(PASSAGE):
|---|
Monday, September 12, 2011

America: A Nation of Sacrifice?

The New Jersey Star-Ledger’s editorial page memorial to 9/11 included a recount of some of America’s achievements:

Since the nation’s inception, we have scribbled big ideas on a blackboard and then executed them. We founded a democracy and nursed it through a bloody civil war. We overcame the Great Depression, beat the Nazis and built the middle class. We passed civil rights legislation, paved interstates and survived a corrupt presidency. We’ve been to the moon and back.

How did “we” do all of that, and all of the rest? Leaving aside the fact that this nation was not founded as a "democracy" or that "we" cannot do anything – only individuals acting independently, whether alone or in cooperation with others, are the source of human achievement – how does the Star-Ledger explain America’s past success? I’ve left the following comments:

Posted on September 11, 2011 at 9:45AM

"[W]e’ve missed the one common thread that runs through all of those historic accomplishments: personal sacrifice."
|---|
(SHORT EXERCISE):
In the post above, list every achievement named in the two sentences that begin "We overcame" and "We passed."

(DATA SHOWN):
|---|
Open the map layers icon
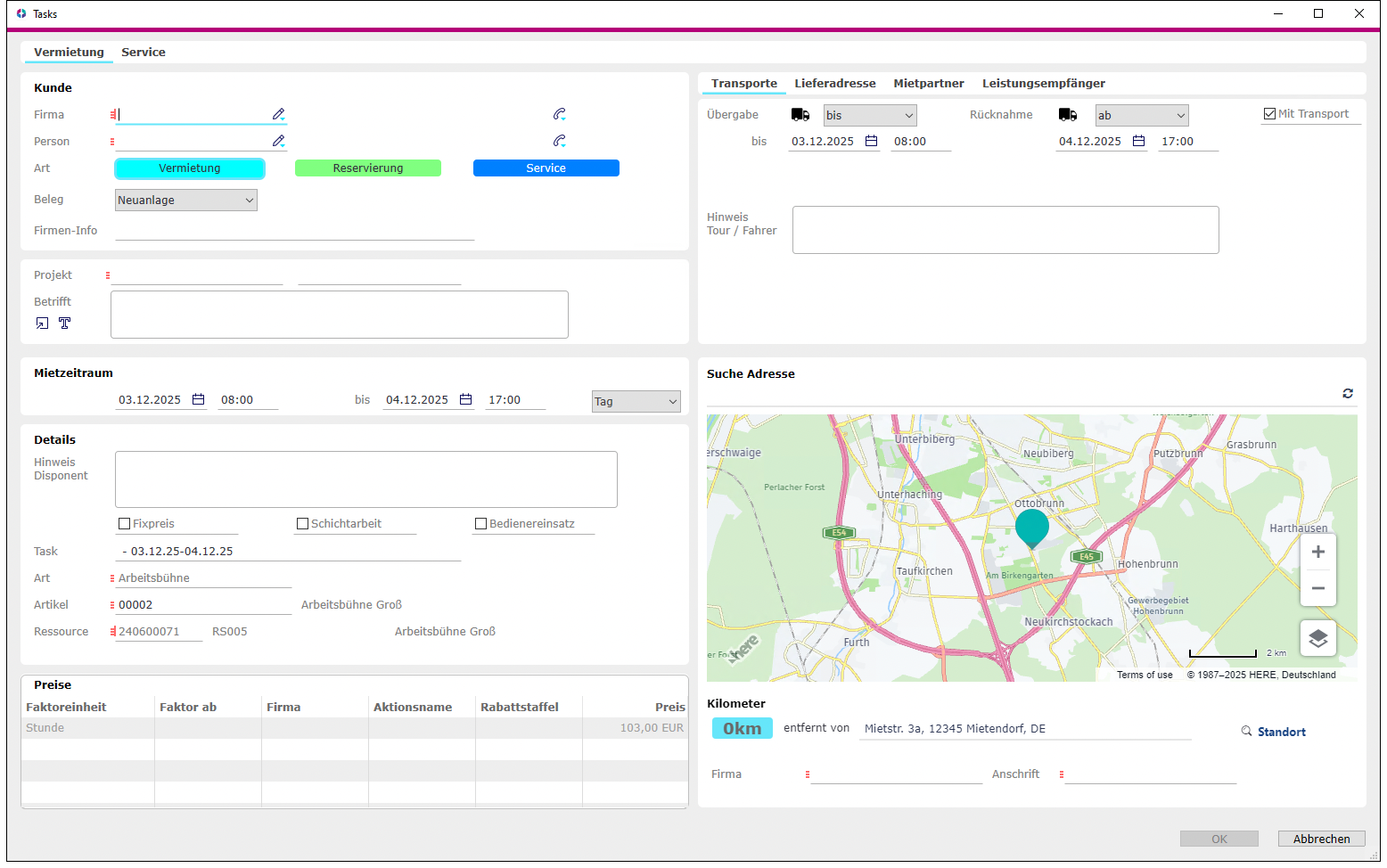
|---|
(FULL RESPONSE):
- Overcame the Great Depression
- Beat the Nazis
- Built the middle class
- Passed civil rights legislation
- Paved interstates
- Survived a corrupt presidency